**Task prompt**
In the rows from the first one through the line containing "pos(225,22)", swap every "Viewport" for "Display" and leave everything else as it is. Return only those lines.

**Item position entries**
····················
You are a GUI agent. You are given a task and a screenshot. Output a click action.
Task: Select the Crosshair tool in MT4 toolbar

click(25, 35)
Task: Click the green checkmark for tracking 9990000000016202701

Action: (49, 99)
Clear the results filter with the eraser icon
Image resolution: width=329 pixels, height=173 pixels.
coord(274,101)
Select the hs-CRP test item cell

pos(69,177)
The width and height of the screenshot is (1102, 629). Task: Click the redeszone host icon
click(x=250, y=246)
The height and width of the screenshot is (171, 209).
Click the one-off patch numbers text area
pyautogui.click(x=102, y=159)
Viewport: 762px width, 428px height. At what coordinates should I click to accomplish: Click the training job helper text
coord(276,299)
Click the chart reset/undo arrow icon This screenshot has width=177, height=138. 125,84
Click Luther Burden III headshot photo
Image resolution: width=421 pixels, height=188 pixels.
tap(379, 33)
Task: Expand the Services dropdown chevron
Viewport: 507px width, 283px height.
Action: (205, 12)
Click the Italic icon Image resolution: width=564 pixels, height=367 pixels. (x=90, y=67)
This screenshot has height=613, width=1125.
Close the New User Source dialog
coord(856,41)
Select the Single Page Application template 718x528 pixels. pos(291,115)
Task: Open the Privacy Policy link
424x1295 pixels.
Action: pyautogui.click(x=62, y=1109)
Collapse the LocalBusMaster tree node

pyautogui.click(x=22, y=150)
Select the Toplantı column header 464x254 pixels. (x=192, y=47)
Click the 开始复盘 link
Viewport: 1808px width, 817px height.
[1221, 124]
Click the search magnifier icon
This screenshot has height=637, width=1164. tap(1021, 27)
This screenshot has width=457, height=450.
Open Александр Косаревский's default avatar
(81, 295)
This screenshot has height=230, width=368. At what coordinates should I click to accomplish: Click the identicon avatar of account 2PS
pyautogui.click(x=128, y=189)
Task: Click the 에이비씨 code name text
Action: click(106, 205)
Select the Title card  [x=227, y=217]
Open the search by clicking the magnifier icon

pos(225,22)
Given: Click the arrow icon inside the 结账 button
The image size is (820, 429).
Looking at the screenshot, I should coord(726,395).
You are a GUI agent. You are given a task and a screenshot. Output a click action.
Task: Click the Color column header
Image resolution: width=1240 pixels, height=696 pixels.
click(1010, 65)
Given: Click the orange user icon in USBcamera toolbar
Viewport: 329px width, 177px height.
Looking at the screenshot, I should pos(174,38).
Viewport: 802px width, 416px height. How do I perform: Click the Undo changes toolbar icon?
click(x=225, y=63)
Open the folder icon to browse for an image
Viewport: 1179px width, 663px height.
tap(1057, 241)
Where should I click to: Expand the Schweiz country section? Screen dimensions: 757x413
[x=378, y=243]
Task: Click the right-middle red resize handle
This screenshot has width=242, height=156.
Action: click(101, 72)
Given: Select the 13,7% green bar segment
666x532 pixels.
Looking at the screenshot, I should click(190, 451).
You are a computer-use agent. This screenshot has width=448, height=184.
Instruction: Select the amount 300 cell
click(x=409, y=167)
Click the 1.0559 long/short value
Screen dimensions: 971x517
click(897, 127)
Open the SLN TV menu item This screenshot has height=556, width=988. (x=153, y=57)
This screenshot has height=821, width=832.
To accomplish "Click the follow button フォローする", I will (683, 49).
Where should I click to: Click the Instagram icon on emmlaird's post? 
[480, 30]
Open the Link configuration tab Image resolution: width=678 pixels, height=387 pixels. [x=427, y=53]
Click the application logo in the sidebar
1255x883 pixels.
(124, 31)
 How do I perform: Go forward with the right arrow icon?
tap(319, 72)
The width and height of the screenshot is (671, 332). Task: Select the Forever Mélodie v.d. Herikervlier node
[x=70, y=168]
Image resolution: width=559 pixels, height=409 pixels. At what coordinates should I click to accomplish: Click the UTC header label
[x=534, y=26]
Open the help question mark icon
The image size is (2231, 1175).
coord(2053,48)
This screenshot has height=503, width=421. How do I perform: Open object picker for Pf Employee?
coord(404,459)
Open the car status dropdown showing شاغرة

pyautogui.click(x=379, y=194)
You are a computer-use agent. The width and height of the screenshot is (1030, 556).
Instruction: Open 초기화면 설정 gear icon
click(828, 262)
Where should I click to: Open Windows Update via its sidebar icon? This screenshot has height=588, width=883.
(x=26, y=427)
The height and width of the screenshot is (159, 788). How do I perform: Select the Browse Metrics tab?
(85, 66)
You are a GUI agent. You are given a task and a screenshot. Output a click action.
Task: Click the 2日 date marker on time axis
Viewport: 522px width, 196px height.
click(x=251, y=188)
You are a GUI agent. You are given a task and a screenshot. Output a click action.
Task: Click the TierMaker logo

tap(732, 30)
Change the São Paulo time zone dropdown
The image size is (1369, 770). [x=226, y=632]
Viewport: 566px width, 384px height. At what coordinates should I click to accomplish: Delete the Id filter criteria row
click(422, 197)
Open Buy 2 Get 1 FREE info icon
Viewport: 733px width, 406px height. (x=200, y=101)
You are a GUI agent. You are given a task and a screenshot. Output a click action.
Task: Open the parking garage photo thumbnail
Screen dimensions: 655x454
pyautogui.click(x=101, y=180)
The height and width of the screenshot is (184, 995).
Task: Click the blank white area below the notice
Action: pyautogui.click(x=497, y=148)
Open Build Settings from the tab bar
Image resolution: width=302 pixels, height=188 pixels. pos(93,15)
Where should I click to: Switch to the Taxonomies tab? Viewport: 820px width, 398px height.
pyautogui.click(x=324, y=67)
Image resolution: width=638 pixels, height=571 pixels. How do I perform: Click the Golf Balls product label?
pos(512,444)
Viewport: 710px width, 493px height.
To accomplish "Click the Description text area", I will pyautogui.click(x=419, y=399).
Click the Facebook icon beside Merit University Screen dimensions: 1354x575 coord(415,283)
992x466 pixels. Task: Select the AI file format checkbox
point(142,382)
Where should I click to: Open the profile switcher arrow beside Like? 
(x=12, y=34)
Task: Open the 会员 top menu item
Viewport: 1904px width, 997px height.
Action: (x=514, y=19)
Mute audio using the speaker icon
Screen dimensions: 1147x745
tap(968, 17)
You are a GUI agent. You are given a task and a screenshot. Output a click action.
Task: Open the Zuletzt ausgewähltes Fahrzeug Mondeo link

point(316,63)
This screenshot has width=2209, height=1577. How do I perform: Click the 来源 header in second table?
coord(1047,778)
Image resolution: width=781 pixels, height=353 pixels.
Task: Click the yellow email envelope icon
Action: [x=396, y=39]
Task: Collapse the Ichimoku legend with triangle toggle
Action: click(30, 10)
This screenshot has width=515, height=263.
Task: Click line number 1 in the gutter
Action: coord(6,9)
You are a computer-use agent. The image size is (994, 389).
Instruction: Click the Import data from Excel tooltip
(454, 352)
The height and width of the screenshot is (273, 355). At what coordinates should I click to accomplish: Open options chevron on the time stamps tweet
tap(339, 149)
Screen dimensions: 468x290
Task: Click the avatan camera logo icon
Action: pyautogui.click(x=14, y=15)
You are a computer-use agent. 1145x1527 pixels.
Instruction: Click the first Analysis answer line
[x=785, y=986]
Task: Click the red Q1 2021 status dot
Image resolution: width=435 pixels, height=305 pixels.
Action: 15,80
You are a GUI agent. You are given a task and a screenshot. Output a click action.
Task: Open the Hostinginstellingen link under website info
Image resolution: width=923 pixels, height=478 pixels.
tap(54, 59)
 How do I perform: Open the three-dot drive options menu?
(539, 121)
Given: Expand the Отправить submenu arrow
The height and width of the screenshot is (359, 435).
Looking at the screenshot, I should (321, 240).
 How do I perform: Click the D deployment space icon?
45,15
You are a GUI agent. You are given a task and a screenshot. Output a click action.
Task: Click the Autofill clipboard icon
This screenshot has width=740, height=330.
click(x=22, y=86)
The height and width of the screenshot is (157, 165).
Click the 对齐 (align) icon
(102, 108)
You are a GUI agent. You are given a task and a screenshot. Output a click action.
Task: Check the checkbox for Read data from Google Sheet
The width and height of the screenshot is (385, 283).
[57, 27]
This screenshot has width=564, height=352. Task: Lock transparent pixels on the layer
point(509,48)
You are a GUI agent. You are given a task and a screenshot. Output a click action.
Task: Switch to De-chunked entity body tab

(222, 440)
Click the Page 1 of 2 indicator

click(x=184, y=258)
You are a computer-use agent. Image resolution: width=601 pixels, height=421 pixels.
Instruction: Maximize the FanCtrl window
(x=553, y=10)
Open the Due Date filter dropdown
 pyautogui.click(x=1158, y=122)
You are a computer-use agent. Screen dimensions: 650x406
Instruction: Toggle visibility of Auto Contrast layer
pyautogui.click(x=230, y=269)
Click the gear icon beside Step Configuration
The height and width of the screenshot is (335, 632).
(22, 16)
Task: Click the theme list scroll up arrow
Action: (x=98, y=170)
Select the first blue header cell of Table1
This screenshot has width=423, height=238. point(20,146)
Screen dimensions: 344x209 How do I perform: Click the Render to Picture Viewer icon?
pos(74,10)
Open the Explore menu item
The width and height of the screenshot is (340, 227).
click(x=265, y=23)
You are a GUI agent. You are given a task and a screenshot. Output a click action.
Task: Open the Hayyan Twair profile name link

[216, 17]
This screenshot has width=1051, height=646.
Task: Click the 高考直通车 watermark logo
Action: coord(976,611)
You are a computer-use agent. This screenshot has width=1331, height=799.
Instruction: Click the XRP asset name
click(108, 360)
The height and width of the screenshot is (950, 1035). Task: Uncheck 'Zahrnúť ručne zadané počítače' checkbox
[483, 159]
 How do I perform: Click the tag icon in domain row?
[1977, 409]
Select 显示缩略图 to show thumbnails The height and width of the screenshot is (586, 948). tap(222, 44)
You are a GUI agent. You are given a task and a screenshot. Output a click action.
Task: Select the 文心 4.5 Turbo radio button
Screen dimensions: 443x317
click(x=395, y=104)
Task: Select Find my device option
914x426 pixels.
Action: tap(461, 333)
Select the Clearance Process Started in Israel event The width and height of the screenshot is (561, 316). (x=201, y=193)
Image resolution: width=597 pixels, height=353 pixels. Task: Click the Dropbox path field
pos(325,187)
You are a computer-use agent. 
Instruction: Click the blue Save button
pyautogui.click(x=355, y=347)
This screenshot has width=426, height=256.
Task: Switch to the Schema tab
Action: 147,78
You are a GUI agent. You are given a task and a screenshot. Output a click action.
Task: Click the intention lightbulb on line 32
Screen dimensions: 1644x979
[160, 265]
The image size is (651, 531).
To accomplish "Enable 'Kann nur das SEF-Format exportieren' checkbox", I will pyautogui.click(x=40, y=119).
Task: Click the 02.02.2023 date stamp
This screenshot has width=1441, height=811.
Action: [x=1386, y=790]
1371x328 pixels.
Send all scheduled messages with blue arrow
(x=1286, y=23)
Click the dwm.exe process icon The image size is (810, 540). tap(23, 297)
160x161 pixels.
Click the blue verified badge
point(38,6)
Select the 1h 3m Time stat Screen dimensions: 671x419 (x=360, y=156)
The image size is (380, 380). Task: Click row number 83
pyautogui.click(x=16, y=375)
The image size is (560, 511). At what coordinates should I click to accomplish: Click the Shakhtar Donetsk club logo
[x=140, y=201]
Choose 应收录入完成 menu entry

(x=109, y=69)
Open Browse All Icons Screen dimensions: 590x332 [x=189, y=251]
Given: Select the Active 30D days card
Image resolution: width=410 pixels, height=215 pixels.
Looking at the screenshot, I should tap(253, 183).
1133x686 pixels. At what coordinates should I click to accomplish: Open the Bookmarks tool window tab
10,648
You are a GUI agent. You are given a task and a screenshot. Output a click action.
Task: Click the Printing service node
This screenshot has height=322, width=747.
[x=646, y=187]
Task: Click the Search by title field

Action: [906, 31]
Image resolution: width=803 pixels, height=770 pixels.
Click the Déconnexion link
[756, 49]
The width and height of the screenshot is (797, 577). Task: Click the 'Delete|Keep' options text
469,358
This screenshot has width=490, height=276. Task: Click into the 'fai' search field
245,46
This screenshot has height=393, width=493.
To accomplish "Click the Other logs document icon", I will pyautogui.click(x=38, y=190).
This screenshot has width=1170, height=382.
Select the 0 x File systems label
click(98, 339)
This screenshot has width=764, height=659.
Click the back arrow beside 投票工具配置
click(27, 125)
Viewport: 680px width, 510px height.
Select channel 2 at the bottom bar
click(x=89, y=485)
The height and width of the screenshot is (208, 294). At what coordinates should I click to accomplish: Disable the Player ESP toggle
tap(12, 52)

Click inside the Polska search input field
····················
**Result below**
You are a GUI agent. You are given a task and a screenshot. Output a click action.
Task: Select the Crosshair tool in MT4 toolbar

click(25, 35)
Task: Click the green checkmark for tracking 9990000000016202701

Action: (49, 99)
Clear the results filter with the eraser icon
Image resolution: width=329 pixels, height=173 pixels.
coord(274,101)
Select the hs-CRP test item cell

pos(69,177)
The width and height of the screenshot is (1102, 629). Task: Click the redeszone host icon
click(x=250, y=246)
The height and width of the screenshot is (171, 209).
Click the one-off patch numbers text area
pyautogui.click(x=102, y=159)
Display: 762px width, 428px height. At what coordinates should I click to accomplish: Click the training job helper text
coord(276,299)
Click the chart reset/undo arrow icon This screenshot has width=177, height=138. 125,84
Click Luther Burden III headshot photo
Image resolution: width=421 pixels, height=188 pixels.
tap(379, 33)
Task: Expand the Services dropdown chevron
Display: 507px width, 283px height.
Action: (205, 12)
Click the Italic icon Image resolution: width=564 pixels, height=367 pixels. (x=90, y=67)
This screenshot has height=613, width=1125.
Close the New User Source dialog
coord(856,41)
Select the Single Page Application template 718x528 pixels. pos(291,115)
Task: Open the Privacy Policy link
424x1295 pixels.
Action: pyautogui.click(x=62, y=1109)
Collapse the LocalBusMaster tree node

pyautogui.click(x=22, y=150)
Select the Toplantı column header 464x254 pixels. (x=192, y=47)
Click the 开始复盘 link
Display: 1808px width, 817px height.
[1221, 124]
Click the search magnifier icon
This screenshot has height=637, width=1164. tap(1021, 27)
This screenshot has width=457, height=450.
Open Александр Косаревский's default avatar
(81, 295)
This screenshot has height=230, width=368. At what coordinates should I click to accomplish: Click the identicon avatar of account 2PS
pyautogui.click(x=128, y=189)
Task: Click the 에이비씨 code name text
Action: click(106, 205)
Select the Title card  [x=227, y=217]
Open the search by clicking the magnifier icon

pos(225,22)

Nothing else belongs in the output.